Characterization of the major histocompatibility complex locus association with Behçet’s disease in Iran

INTRODUCTION: The aim of this study was to characterize the association of human leukocyte antigen (HLA) B alleles and major histocompatibility complex (MHC) single nucleotide polymorphisms (SNPs) with Behçet’s disease (BD) in an Iranian dataset. METHODS: The association of three SNPs in the MHC region previously identified as the most associated in high-density genotyping studies was tested in a case–control study on 973 BD patients and 825 controls from Iran, and the association of HLA-B alleles was tested in a subset of 681 patients and 414 controls.

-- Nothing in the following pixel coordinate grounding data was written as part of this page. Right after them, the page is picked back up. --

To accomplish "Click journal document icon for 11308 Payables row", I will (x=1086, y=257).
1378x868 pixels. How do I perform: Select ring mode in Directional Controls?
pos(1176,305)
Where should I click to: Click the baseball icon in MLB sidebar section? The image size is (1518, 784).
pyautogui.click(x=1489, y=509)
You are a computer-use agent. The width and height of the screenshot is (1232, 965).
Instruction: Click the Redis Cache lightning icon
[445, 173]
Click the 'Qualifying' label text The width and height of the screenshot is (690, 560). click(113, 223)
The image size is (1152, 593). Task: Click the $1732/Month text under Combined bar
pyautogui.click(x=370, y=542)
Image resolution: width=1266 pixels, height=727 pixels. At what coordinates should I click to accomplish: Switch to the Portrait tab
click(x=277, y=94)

RESULTS: We found that HLA-B*51 (P = 4.11 × 10(−41), OR [95% CI] = 4.63[3.66-5.85]) and B*15 confer risk for BD (P = 2.83 × 10(−2), OR [95% CI] = 1.75[1.08-2.84]) in Iranian, and in B*51 negative individuals, only the B*15 allele is significantly associated with BD (P = 2.51 × 10(−3), OR [95% CI] = 2.40[1.37-4.20]). rs76546355, formerly known as rs116799036, located between HLA-B and MICA (MHC class I polypeptide-related sequence A), demonstrated the same level of association with BD as HLA-B*51 (P(adj) = 1.78 × 10(−46), OR [95% CI] = 5.46[4.21-7.09], and P(adj) = 8.34 × 10(−48), OR [95% CI] = 5.44[4.20-7.05], respectively) in the HLA-B allelotyped subset, while rs2848713 was less associated (P(adj) = 7.14 × 10(−35), OR [95% CI] = 3.73[2.97-4.69]) and rs9260997 was not associated (P(adj) = 1.00 × 10(−1)). Additionally, we found that B*51 genotype-phenotype correlations do not survive Bonferroni correction, while carriers of the rs76546355 risk allele predominate in BD cases with genital ulcers, positive pathergy test and positive BD family history (2.31 × 10(−4) ≤ P ≤ 1.59 × 10(−3)). CONCLUSIONS: We found that the HLA-B*51 allele and the rs76546355/rs116799036 MHC SNP are independent genetic risk factors for BD in Iranian, and that positivity for the rs76546355/rs116799036 risk allele, but not for B*51, does correlate with specific demographic characteristics or clinical manifestations in BD patients. ELECTRONIC SUPPLEMENTARY MATERIAL: The online version of this article (doi:10.1186/s13075-015-0585-6) contains supplementary material, which is available to authorized users.